Collected data entries:
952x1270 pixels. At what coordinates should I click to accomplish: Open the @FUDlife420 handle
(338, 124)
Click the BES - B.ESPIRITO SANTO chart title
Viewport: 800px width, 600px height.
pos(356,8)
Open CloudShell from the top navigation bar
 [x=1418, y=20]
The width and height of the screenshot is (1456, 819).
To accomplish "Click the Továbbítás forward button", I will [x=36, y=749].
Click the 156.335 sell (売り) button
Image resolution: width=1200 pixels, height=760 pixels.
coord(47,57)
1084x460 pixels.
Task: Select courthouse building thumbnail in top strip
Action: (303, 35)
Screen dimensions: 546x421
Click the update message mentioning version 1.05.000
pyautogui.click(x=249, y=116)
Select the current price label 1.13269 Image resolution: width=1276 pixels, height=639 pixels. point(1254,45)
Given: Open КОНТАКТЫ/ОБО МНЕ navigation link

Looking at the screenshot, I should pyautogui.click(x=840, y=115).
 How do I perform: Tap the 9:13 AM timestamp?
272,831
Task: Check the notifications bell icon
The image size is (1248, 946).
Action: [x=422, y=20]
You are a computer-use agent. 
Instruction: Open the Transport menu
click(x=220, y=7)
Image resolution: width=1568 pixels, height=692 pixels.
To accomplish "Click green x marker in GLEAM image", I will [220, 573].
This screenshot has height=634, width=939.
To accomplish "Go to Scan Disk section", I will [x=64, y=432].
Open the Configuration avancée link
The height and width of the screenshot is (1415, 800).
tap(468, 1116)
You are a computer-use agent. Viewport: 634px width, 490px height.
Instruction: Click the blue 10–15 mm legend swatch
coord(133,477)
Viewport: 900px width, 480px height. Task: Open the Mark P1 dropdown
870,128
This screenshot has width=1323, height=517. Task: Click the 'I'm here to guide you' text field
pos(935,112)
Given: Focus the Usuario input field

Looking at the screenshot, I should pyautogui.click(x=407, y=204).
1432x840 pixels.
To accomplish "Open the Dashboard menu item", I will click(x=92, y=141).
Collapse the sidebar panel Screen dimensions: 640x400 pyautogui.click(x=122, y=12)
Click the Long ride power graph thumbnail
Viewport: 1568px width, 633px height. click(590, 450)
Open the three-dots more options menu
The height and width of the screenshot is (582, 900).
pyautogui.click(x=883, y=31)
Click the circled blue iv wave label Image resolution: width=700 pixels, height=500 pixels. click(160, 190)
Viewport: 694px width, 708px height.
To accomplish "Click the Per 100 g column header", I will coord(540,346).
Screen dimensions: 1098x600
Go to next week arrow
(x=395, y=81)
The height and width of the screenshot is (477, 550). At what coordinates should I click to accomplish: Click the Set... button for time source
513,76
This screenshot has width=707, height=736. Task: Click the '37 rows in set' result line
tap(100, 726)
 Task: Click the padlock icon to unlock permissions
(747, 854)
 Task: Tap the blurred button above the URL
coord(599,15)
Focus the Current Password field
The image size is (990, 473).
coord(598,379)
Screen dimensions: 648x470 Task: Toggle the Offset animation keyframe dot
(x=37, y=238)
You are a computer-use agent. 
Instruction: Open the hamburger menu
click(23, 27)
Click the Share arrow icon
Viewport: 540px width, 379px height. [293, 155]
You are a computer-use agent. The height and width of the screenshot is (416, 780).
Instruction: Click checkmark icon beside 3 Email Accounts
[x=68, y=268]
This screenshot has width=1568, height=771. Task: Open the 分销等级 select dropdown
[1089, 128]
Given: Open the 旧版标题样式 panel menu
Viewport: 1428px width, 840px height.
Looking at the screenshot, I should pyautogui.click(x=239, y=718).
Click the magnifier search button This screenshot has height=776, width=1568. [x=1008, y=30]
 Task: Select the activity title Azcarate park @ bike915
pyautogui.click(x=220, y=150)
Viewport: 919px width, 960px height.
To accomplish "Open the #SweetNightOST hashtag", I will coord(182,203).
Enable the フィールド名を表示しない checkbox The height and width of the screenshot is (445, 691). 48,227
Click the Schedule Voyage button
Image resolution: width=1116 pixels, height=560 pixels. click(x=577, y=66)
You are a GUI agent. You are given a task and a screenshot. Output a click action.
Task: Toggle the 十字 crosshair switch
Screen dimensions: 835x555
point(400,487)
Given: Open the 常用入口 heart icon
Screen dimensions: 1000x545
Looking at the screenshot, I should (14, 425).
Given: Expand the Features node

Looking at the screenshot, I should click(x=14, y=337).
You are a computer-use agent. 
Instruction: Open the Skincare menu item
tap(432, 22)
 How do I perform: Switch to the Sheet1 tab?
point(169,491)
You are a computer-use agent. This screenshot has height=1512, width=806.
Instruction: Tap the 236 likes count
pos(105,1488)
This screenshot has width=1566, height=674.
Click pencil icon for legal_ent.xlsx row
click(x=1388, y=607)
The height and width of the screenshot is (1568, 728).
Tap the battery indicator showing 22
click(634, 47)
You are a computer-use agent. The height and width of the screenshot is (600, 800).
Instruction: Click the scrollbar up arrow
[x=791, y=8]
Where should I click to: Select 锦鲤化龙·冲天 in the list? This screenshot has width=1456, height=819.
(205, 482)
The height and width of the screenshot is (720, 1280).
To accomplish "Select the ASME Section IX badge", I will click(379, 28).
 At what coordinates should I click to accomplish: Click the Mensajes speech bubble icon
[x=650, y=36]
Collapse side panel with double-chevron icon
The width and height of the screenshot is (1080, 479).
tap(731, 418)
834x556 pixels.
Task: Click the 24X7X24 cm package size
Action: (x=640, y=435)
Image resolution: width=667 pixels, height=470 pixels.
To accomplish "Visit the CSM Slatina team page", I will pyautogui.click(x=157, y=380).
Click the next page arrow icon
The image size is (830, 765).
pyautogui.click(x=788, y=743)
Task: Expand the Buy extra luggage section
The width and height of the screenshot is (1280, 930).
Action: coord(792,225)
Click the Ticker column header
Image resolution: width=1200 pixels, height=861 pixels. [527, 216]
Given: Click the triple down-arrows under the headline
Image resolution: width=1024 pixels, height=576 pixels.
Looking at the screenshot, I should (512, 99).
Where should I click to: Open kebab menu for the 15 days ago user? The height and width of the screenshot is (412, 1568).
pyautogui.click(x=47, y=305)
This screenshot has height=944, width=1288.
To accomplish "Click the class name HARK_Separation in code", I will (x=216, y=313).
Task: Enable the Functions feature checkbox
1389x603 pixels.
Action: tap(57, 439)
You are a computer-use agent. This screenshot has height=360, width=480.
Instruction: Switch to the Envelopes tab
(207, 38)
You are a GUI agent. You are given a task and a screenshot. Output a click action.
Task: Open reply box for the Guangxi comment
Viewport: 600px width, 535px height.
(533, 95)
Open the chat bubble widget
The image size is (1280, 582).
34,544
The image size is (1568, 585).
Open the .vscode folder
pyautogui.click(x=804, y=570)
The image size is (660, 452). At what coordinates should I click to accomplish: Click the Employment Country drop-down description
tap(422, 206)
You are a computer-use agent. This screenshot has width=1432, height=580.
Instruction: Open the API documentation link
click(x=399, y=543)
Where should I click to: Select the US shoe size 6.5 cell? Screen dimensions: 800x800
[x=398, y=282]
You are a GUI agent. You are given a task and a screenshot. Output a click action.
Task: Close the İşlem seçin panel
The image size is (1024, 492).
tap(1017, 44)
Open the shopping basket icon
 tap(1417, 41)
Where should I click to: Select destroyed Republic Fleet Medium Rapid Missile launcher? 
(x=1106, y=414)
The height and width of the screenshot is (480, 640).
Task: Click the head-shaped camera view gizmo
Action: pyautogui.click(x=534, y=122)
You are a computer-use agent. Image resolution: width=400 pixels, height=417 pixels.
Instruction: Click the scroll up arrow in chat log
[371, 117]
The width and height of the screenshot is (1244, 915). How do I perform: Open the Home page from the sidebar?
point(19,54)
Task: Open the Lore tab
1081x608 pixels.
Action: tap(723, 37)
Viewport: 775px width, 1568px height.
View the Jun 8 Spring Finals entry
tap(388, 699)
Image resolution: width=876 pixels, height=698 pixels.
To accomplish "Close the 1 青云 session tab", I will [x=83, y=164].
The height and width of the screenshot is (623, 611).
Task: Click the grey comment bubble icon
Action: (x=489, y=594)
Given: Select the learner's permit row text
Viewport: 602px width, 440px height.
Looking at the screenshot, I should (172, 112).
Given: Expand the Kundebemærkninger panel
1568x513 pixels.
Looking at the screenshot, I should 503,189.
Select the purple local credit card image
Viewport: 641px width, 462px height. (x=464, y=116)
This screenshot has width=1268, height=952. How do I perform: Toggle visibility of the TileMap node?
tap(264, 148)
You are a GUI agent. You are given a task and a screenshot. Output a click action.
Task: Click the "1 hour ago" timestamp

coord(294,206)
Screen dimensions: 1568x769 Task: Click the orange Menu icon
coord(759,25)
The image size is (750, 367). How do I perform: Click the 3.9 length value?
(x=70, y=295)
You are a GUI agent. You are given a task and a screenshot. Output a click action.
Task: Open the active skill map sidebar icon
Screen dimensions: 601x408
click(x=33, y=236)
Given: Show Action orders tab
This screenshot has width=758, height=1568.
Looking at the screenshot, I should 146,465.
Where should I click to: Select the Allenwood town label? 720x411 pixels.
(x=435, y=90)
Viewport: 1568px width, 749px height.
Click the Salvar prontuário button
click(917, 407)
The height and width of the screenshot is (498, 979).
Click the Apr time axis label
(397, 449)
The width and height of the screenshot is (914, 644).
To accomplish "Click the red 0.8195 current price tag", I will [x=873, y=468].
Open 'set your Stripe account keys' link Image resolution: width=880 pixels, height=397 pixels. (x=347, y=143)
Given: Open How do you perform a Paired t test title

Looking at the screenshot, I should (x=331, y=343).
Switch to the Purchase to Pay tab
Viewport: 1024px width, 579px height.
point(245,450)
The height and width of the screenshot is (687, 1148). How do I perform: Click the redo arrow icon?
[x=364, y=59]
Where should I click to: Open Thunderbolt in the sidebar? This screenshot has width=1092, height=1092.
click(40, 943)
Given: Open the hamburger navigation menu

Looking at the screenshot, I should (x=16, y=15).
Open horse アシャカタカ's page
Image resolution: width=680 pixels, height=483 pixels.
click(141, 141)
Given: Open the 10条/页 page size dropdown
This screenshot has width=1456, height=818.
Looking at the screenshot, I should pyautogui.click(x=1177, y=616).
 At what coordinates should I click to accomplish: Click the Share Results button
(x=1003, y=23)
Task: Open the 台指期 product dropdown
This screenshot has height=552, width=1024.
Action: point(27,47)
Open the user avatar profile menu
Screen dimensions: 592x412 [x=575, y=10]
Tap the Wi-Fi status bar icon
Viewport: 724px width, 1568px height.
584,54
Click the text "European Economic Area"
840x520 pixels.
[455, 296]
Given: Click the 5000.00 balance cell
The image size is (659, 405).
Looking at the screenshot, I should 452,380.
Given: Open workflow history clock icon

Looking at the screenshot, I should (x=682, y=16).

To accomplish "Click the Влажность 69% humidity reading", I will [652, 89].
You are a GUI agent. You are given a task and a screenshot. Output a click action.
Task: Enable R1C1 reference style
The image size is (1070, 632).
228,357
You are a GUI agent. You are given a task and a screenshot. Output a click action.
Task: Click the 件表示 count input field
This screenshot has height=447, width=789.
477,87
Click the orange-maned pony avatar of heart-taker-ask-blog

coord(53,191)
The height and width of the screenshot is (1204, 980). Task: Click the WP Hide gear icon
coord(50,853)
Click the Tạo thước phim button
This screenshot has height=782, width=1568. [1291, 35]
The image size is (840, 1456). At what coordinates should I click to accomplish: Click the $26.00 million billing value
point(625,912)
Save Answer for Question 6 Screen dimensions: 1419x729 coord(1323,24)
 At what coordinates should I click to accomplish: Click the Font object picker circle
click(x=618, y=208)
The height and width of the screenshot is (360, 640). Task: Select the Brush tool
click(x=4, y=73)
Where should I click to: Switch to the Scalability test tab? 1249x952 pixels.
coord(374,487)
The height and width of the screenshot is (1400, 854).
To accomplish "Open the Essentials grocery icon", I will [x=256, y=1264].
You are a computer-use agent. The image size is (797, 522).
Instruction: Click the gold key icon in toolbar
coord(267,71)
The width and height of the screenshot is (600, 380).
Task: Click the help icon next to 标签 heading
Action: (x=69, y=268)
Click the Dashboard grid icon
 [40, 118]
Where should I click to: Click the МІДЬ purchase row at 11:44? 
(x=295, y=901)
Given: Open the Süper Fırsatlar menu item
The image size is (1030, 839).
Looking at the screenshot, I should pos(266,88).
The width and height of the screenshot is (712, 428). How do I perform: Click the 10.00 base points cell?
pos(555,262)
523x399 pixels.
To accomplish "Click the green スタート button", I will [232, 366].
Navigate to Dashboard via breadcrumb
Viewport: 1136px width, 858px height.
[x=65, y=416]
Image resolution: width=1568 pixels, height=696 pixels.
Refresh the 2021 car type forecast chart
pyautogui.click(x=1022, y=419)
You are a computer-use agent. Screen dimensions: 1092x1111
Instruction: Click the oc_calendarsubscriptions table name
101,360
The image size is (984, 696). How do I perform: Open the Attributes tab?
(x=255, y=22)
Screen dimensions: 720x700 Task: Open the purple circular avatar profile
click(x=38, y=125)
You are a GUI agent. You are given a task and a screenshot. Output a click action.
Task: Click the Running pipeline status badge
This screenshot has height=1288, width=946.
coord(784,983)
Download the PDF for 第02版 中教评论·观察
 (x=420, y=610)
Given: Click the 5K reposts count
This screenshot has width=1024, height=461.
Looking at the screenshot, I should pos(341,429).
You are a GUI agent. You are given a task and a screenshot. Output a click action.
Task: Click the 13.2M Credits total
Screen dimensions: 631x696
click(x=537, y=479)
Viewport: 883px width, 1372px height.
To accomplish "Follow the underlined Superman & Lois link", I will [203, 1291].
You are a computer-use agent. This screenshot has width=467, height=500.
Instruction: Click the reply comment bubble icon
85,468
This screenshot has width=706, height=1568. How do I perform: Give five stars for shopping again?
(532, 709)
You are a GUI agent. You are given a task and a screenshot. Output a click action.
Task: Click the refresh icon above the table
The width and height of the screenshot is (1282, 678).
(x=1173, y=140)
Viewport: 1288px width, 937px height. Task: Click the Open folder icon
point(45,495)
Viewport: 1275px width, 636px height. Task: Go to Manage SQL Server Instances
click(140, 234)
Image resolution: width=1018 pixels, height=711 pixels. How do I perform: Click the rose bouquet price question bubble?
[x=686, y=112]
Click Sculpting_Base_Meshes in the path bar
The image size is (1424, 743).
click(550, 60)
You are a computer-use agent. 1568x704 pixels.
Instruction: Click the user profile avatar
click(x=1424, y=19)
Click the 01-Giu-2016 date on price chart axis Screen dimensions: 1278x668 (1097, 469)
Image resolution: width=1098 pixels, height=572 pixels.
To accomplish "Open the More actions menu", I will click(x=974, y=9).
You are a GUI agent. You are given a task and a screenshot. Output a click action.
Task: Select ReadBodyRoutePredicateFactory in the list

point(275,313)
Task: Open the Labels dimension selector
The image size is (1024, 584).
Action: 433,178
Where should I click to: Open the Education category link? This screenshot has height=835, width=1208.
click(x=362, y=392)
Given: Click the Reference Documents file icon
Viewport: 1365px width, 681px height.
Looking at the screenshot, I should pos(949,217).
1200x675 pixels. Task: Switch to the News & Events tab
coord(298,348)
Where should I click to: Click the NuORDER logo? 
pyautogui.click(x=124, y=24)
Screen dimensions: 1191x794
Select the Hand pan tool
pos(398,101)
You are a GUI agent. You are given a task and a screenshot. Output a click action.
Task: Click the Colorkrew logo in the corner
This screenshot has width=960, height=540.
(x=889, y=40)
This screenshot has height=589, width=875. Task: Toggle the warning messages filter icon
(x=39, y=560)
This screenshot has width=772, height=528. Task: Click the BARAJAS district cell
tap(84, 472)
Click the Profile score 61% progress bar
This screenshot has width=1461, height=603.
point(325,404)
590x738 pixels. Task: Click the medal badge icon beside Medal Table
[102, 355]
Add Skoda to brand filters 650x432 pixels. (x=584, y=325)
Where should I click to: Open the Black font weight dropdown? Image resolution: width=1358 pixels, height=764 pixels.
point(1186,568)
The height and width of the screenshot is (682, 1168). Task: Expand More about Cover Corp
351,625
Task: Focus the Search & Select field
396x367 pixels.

**Task prompt:** Please return every line in the data that includes the string "green".

**Result of this exercise:**
To accomplish "Click green x marker in GLEAM image", I will [220, 573].
To accomplish "Click the green スタート button", I will [232, 366].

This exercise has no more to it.